> _Assigned task_: Each line from the one with "Instruction: Open the" through the last line of the material is to be printed exactly; no other line and no picture belongs in the copy.

BEGIN Records

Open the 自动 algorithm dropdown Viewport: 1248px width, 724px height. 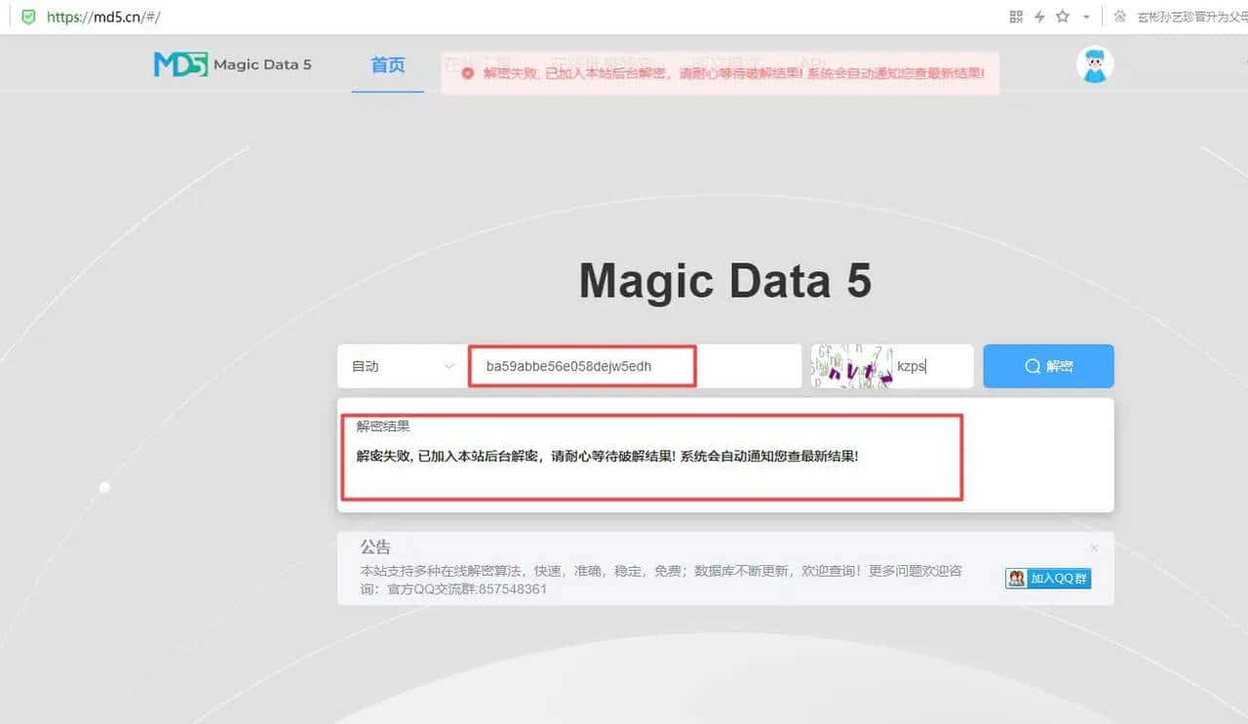point(400,366)
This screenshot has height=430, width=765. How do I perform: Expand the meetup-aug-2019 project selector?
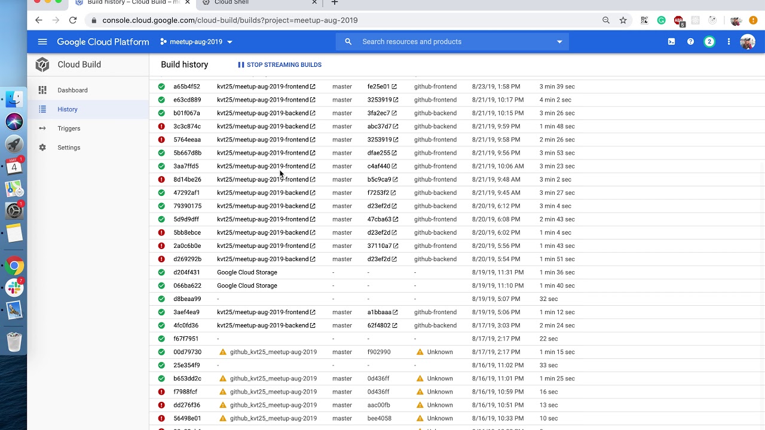pyautogui.click(x=196, y=42)
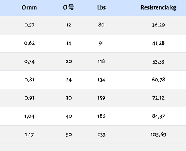
Task: Select the 0,57 diameter cell
Action: tap(29, 25)
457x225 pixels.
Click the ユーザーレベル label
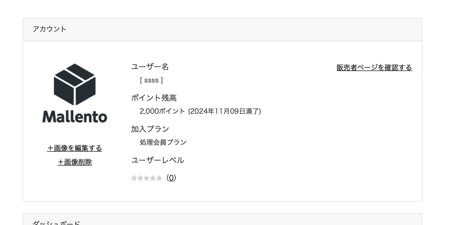tap(158, 160)
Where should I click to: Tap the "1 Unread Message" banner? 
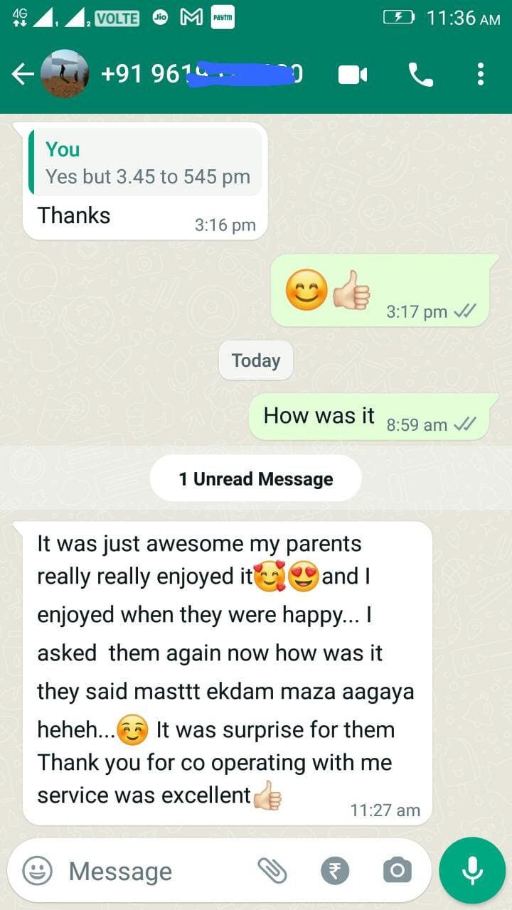pos(256,478)

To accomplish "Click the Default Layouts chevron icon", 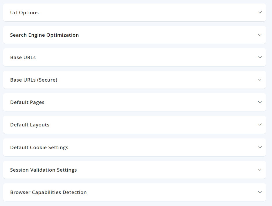I will (x=260, y=125).
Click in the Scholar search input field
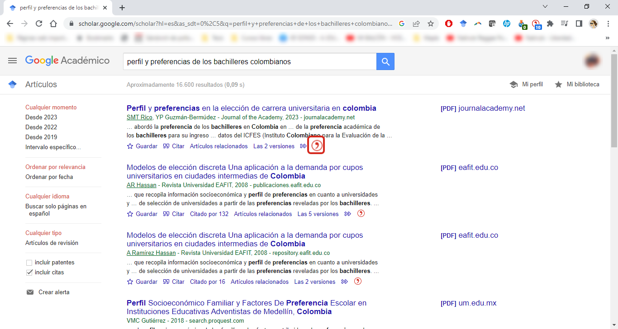The image size is (618, 329). (x=249, y=61)
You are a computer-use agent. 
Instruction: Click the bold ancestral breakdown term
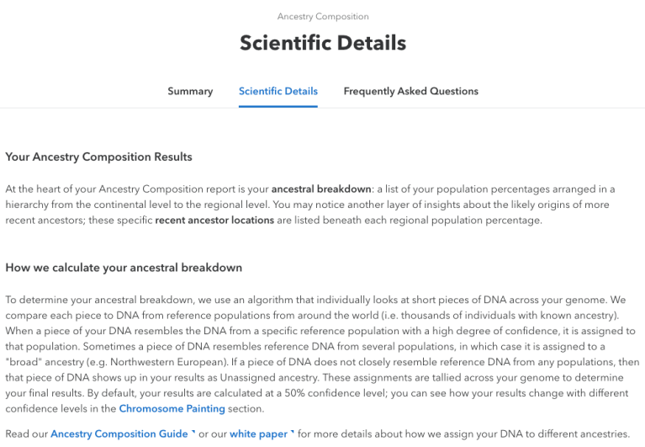321,189
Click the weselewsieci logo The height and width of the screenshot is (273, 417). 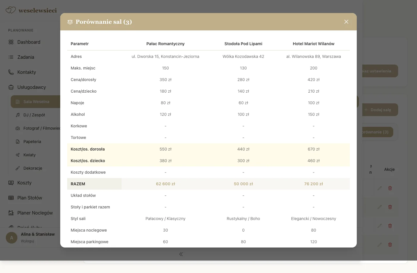coord(31,10)
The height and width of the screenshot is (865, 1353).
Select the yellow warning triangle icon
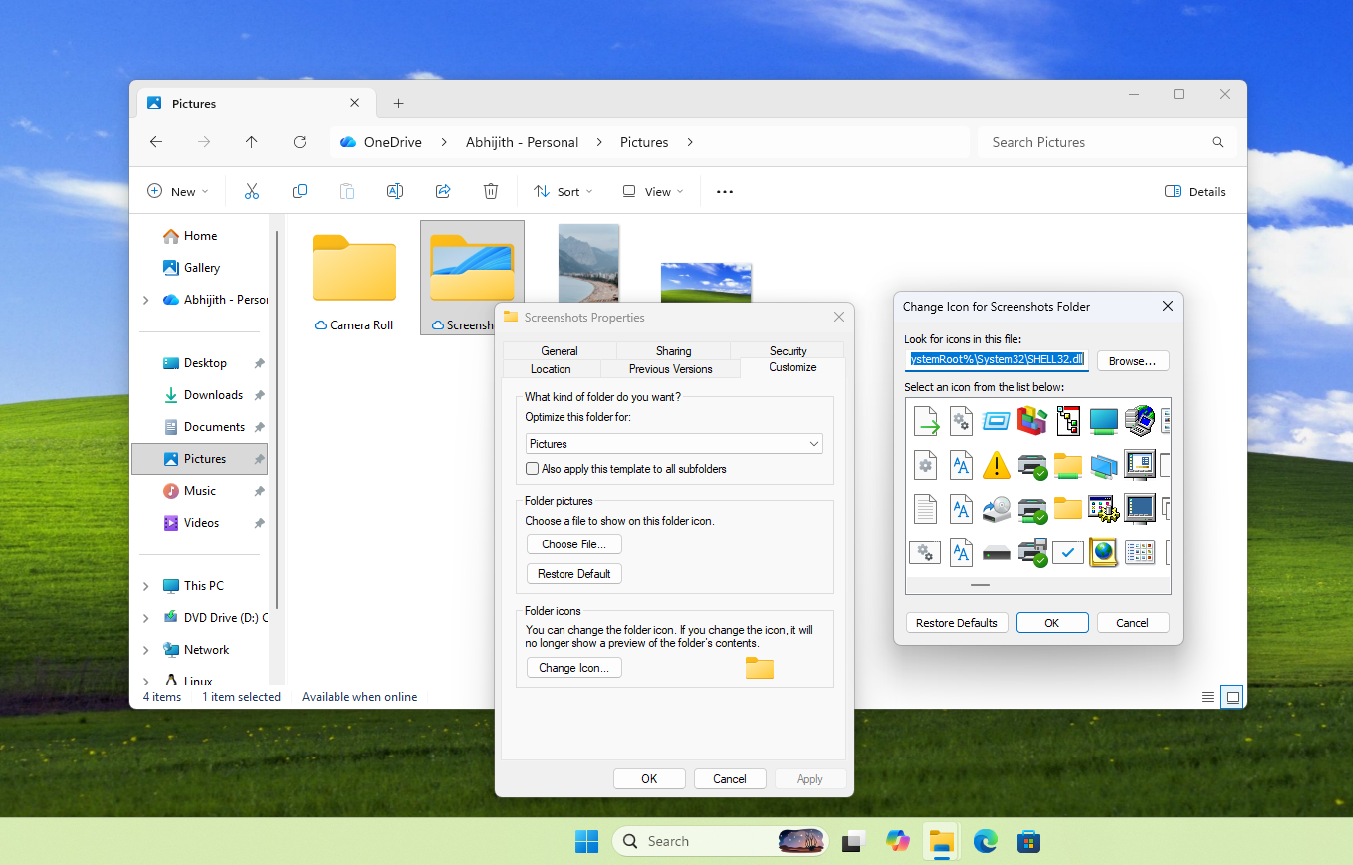point(997,464)
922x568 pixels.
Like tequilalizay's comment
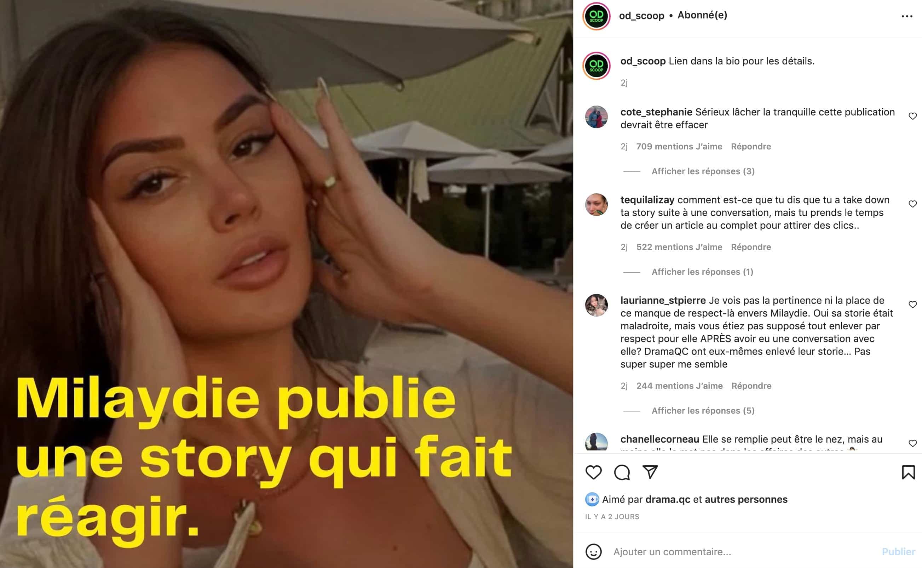point(913,204)
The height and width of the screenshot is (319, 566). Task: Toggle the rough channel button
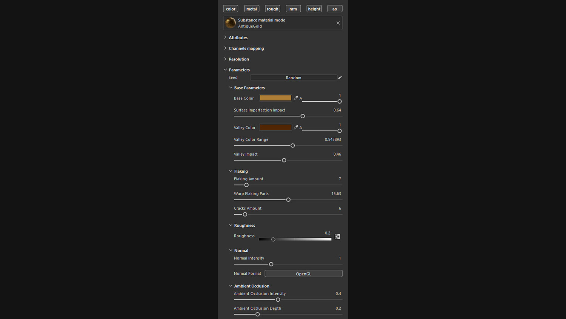pyautogui.click(x=272, y=9)
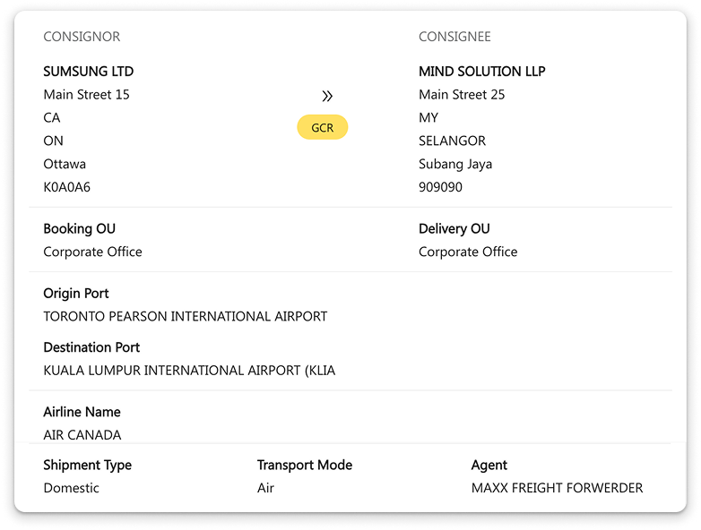Select the Main Street 15 address

86,95
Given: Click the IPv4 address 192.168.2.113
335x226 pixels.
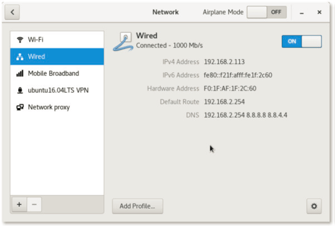Looking at the screenshot, I should 224,62.
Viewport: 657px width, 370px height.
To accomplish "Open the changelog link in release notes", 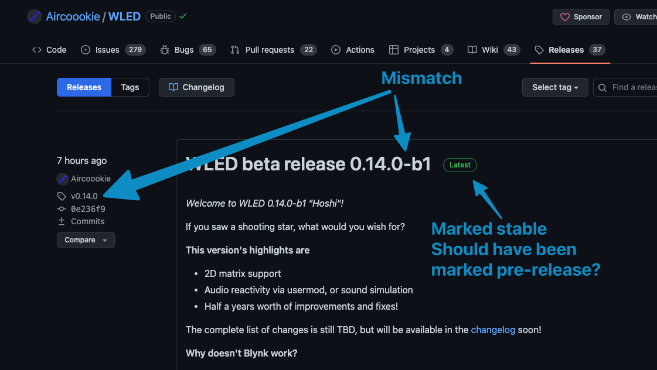I will pos(493,330).
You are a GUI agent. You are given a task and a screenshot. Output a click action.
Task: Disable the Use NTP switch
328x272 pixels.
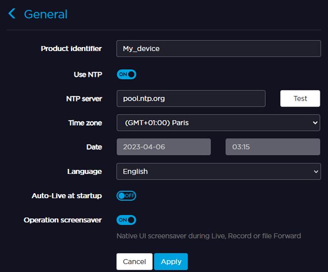126,74
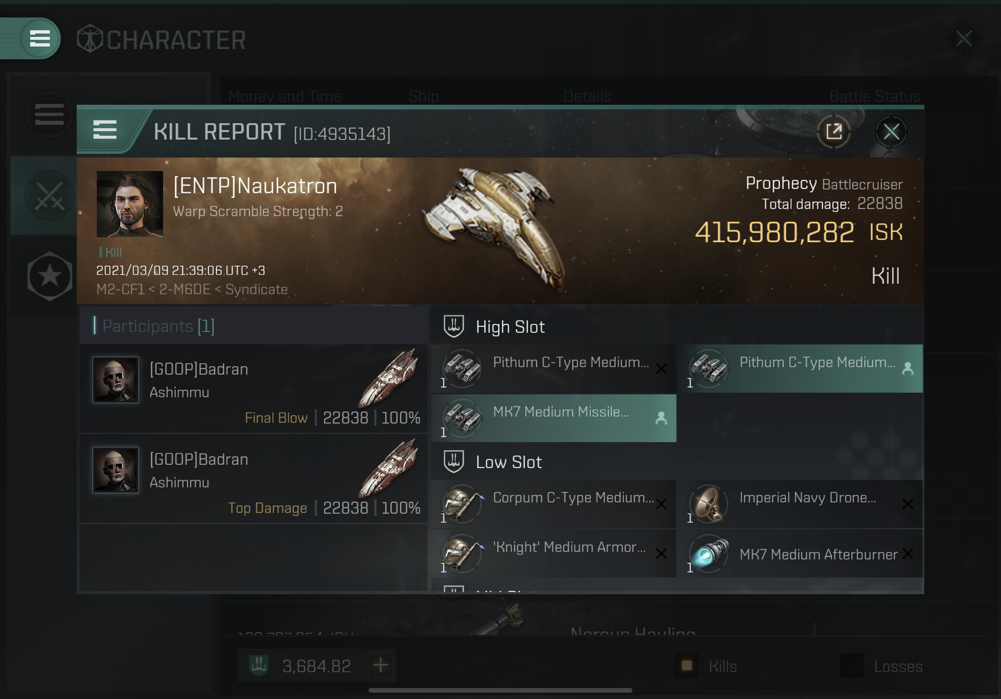
Task: Open the main hamburger menu beside Character
Action: 39,38
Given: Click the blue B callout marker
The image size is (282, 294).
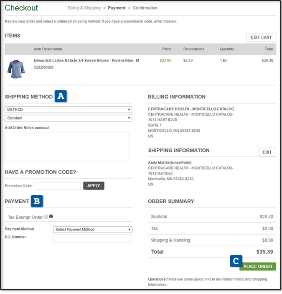Looking at the screenshot, I should click(x=37, y=201).
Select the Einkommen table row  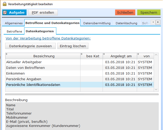(x=79, y=73)
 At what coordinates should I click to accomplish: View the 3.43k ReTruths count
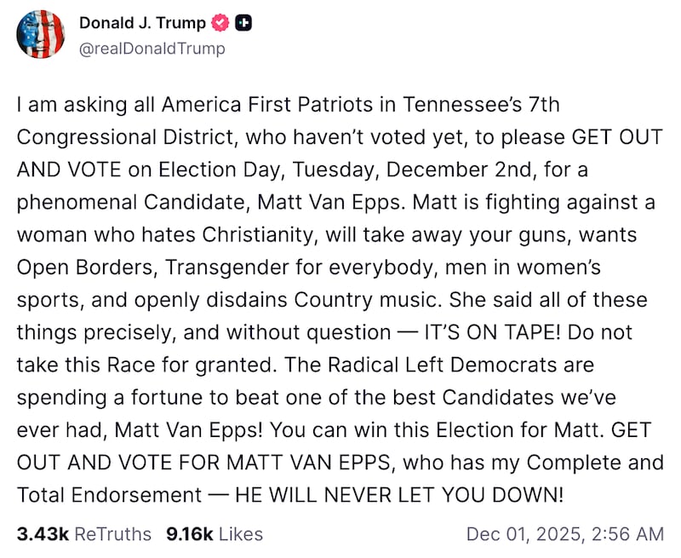[43, 534]
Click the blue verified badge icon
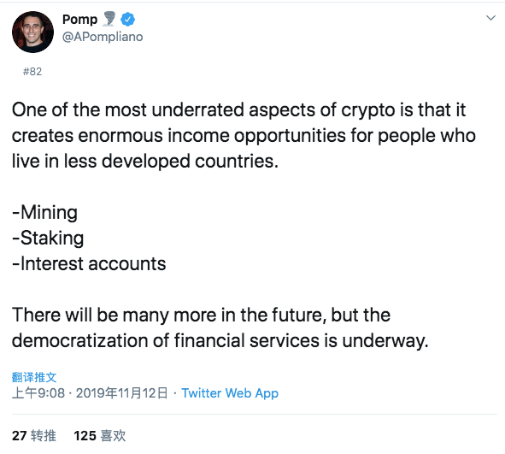 [128, 20]
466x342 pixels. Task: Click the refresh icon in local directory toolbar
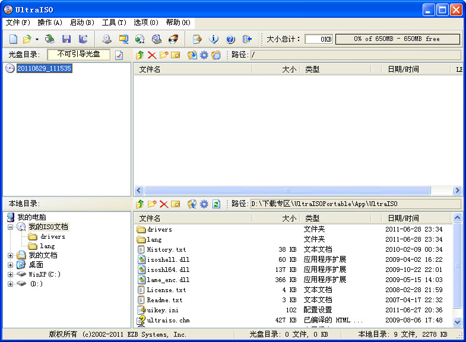216,204
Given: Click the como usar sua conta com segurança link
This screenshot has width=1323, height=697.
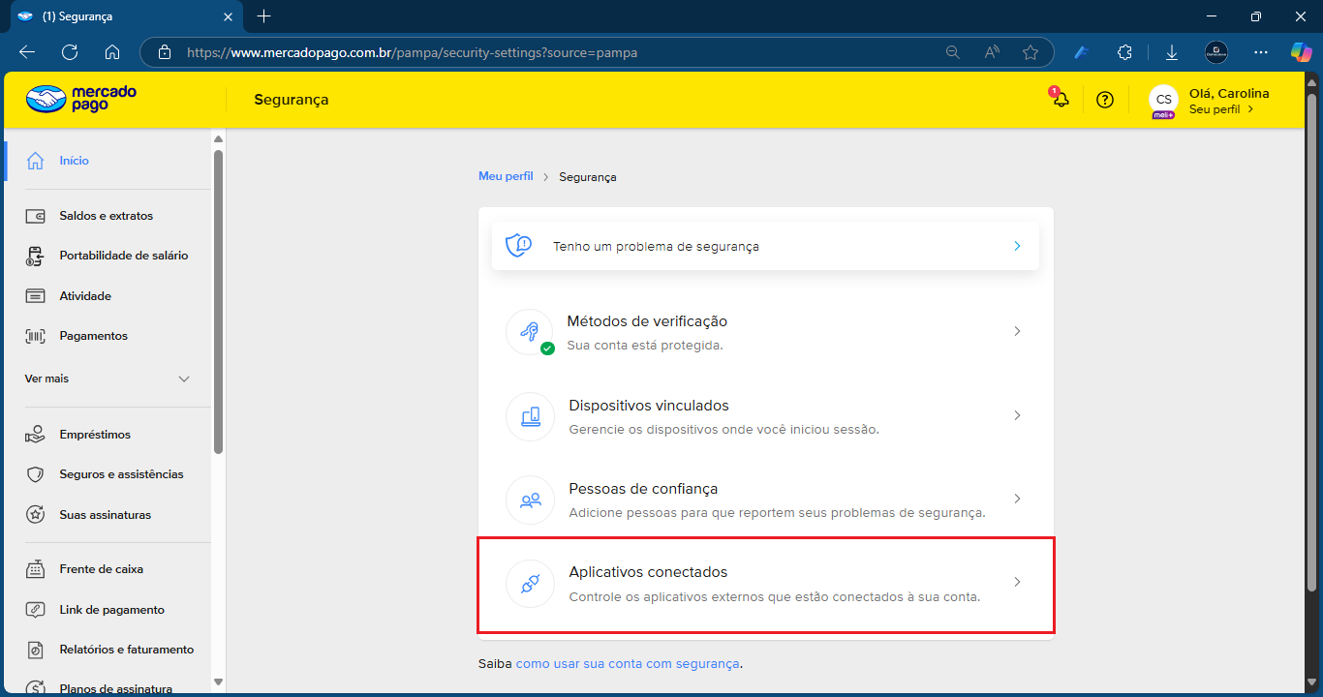Looking at the screenshot, I should 628,664.
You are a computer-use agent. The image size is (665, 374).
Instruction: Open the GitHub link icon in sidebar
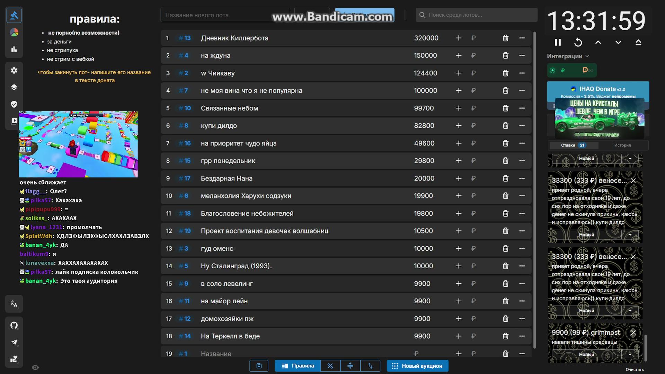pyautogui.click(x=14, y=325)
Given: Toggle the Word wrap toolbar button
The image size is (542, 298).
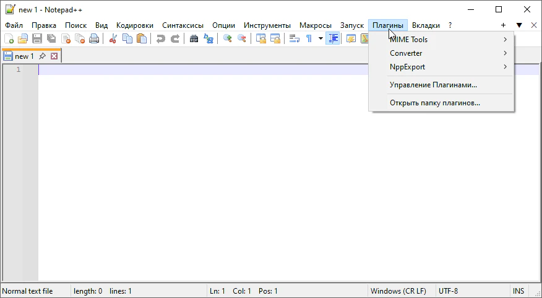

END Records

> _Solution to the exercise_:
Instruction: Open the GitHub link icon in sidebar
pyautogui.click(x=14, y=325)
Given: Toggle the Word wrap toolbar button
The image size is (542, 298).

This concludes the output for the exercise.